Entries supplied:
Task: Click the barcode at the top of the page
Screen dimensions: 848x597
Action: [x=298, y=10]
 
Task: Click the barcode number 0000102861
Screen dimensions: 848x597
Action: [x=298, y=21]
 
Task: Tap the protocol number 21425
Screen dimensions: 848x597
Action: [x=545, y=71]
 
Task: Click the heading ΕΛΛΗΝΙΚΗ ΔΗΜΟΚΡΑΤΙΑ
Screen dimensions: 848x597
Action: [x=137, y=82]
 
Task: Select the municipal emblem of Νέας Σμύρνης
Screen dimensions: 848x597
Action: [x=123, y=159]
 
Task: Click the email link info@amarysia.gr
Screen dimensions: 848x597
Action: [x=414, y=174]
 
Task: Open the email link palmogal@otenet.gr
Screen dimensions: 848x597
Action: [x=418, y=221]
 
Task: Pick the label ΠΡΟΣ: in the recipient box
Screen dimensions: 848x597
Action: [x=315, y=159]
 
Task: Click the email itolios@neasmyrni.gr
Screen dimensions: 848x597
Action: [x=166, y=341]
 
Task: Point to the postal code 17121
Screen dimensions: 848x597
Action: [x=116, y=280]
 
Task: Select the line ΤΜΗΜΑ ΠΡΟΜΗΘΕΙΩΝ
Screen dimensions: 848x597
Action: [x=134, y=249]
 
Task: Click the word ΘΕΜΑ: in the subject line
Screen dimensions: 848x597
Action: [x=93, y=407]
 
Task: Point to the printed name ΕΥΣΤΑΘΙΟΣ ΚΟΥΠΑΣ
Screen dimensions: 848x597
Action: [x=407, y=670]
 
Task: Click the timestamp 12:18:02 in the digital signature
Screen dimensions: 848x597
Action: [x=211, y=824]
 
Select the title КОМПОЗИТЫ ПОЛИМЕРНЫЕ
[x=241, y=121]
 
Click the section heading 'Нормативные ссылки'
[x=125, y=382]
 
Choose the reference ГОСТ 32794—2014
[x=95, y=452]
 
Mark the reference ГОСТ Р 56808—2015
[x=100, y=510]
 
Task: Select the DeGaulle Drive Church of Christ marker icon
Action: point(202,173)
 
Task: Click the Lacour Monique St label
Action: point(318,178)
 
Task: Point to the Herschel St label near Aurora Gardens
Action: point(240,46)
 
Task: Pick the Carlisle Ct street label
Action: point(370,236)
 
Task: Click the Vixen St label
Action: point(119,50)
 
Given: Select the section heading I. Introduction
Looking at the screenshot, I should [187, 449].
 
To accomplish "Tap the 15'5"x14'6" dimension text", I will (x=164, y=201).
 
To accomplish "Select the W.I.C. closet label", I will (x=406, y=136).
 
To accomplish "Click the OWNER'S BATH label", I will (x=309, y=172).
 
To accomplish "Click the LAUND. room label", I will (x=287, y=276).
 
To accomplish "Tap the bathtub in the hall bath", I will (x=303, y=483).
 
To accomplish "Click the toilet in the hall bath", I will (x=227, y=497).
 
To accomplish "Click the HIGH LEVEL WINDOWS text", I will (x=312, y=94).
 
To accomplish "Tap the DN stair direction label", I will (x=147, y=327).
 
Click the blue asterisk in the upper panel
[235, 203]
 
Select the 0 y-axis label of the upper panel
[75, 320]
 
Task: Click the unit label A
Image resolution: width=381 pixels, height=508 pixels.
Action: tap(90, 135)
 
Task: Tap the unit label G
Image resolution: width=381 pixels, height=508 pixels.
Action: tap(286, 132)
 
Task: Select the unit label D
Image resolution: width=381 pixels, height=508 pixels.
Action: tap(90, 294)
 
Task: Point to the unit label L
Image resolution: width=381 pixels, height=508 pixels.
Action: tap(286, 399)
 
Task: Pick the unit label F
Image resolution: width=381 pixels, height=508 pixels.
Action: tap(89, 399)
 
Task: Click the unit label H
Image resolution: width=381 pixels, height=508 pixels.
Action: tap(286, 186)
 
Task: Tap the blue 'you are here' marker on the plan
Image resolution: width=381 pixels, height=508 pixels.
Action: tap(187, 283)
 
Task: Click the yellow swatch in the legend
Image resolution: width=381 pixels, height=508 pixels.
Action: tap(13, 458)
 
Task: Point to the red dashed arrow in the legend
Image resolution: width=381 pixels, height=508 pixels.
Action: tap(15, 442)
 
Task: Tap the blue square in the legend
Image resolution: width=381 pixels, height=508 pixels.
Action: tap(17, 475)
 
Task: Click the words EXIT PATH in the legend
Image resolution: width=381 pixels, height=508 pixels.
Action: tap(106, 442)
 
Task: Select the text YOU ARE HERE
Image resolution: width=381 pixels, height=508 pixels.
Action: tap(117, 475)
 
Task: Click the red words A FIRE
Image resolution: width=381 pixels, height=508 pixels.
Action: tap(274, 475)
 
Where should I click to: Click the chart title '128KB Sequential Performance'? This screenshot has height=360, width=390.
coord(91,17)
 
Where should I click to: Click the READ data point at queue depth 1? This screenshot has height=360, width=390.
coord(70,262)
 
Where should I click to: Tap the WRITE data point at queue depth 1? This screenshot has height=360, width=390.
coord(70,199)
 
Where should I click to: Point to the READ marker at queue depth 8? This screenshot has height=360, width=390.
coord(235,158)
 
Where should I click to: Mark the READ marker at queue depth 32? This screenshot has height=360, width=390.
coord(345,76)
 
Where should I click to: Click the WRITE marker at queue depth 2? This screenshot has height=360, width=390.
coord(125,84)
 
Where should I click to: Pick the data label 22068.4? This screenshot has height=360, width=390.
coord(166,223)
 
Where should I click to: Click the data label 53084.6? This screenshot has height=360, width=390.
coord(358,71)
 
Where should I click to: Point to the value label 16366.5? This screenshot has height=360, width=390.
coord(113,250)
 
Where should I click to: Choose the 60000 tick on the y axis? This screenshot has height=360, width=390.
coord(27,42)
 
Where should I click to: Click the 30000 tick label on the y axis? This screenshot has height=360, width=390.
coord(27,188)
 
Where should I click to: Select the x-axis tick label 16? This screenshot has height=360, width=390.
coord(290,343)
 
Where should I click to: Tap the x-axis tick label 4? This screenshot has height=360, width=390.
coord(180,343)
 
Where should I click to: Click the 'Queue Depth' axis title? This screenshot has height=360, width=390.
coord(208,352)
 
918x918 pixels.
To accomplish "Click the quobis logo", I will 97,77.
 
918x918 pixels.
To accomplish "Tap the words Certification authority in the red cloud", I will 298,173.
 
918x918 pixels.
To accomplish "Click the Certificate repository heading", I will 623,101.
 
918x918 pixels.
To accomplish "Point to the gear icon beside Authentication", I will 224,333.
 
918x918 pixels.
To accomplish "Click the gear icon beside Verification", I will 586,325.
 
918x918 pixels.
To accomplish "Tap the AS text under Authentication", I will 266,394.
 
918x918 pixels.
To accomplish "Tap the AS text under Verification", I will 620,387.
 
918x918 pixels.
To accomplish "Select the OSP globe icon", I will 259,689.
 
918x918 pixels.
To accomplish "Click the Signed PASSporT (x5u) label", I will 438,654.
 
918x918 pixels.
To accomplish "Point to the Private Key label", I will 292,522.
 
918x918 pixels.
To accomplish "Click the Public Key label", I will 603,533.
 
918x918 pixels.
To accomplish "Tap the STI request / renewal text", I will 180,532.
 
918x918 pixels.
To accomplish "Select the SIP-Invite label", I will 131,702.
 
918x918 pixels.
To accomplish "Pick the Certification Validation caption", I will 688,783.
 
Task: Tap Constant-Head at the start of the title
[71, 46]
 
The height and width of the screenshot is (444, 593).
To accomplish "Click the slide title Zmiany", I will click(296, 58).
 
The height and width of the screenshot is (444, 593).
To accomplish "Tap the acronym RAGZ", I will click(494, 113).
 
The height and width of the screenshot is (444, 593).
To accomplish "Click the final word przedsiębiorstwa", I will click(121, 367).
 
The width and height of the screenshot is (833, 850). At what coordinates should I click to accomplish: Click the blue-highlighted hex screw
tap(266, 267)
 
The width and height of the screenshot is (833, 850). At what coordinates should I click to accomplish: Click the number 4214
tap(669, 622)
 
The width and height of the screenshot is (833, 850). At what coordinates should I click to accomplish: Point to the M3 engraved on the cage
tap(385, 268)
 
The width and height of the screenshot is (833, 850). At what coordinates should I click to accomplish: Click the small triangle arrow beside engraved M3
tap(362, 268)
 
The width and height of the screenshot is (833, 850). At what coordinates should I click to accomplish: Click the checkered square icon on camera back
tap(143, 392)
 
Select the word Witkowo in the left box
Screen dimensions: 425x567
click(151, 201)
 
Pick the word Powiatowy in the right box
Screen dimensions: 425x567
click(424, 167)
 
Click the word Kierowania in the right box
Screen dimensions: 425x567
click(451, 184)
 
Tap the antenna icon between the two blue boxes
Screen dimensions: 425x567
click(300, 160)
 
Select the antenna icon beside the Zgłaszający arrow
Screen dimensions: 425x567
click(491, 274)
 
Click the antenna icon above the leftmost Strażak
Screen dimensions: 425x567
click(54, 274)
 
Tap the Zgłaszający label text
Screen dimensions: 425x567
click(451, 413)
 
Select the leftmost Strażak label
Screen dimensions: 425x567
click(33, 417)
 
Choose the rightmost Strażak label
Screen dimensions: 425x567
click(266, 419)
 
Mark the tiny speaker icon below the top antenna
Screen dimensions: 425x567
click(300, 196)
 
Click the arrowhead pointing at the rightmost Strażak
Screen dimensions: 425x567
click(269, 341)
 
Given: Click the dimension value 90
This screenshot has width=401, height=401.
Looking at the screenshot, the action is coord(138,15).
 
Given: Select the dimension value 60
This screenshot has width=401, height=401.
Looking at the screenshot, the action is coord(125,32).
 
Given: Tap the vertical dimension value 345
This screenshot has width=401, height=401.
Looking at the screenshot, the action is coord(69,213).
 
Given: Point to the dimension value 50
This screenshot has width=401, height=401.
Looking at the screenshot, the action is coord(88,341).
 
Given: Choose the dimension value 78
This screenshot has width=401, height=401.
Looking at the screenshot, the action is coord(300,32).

What you are asked to do: Copy the entries from the line with "Click the word Kierowania in the right box" up to and including the line with "click(300, 196)", adding 57 to each coordinate in the answers and leaving every other line unchanged.

Exercise answer:
Click the word Kierowania in the right box
Screen dimensions: 425x567
click(508, 241)
 
Tap the antenna icon between the two blue boxes
Screen dimensions: 425x567
click(357, 217)
 
Select the antenna icon beside the Zgłaszający arrow
Screen dimensions: 425x567
click(548, 331)
 
Click the antenna icon above the leftmost Strażak
Screen dimensions: 425x567
click(111, 331)
 
Tap the Zgłaszający label text
Screen dimensions: 425x567
click(508, 470)
 
Select the leftmost Strażak label
Screen dimensions: 425x567
click(90, 474)
 
Choose the rightmost Strażak label
Screen dimensions: 425x567
click(323, 476)
 
Mark the tiny speaker icon below the top antenna
Screen dimensions: 425x567
click(357, 253)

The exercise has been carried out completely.